Regular expressions language overview

Introduction

Regular expressions language – the language that greatly simplifies text manipulation – is one of the most used domain specific languages today. Almost every developer has used it at least once. Some languages, like Perl and Python, have built in support for it; some, like Java, use it through libraries. Java, the language which we use to implement MPS, does not have language level support for regular expressions, so it was natural for us to implement DSL for them, so we would be able to use a DSL instead of a regular expression library. This language is a good example of an MPS language. Having read this introduction, you will be able to understand how to create and use languages in MPS.

Examples

We assume you have MPS already installed.

This document uses many examples. You can find them in a regular expression language project (%MPS_HOME%/platform/regexp) under the jetbrains.mps.regexp.examples solution:

Language overview

Let's take a look at a simple regular expression application. Suppose we want to get a user name and domain name from an email address. Here is code that prints out a user name and a domain name by analyzing an email address with a regular expression (you can find this example in the EmailExample class):

The regular expression that is used in this match regexp statement does the following. First, it reads one or more word characters (\w+) and saves them in a "user" variable. After that, it reads the "@" character. Then we read a list of words which are separated by a period ("." character) and save it in a domain variable (\w+(.\w+)). If a match is found, the program prints out user and domain to System.out.

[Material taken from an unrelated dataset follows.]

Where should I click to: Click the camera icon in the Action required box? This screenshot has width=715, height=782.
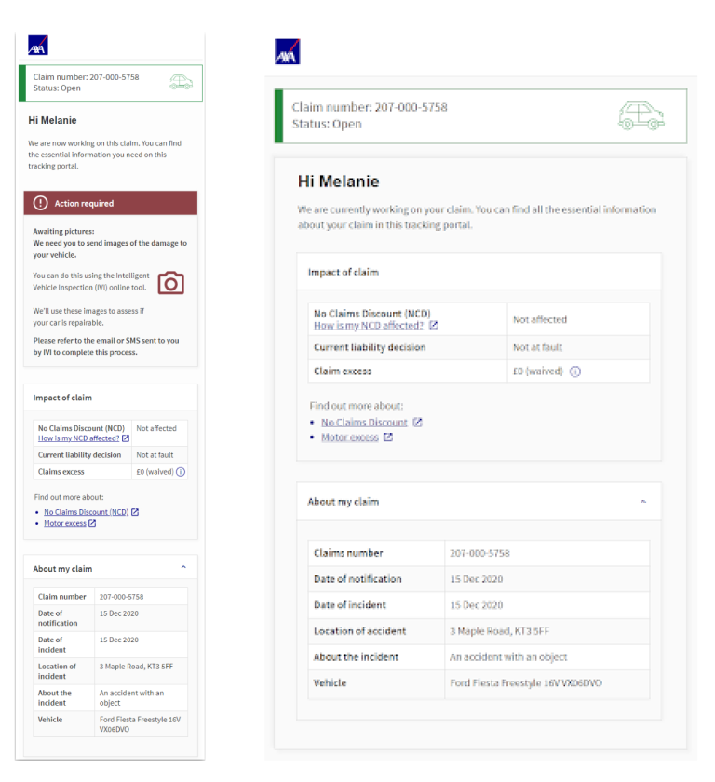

Here is a syntax tree for this example's regular expression:

Language structure

When we create a language in MPS, we usually start by defining its abstract syntax. Abstract syntax in MPS is called language structure. To do this, we use a structure language. Structure language is an XML Schema counterpart from XML language, or a DDL counterpart from SQL. Let's take a look at the regular expressions language structure.

Overview

The MPS regular expressions language contains several parts:

Regular expressions: concepts used to specify regular expressions. They include concepts for string literals, symbol classes, and "or" and "sequence" regular expressions.
BaseLanguage (BaseLanguage is a Java-like language, used internally by MPS as a target language for generators) integration: this part includes concepts used to embed regular-expressions-related code into BaseLanguage. For example, it includes MatchStatement, ReplaceStatement, and SplitStatement.
Regular expressions library support. When we work with regular expressions, we want to reuse them, and so we created special concepts for this task.

Regular expressions

All regular expressions concepts in our language are placed into "Regexp" folder in its structure model:

Let's consider them in detail. We have a single base concept for all of them: Regexp:

It is derived from BaseConcept concept. All MPS concepts are derived from it. This concept also has the abstract concept property, which means that it is created to form a concepts hierarchy, not to be used in language to define regular expressions. It is similar to the 'abstract' modifier in Java classes.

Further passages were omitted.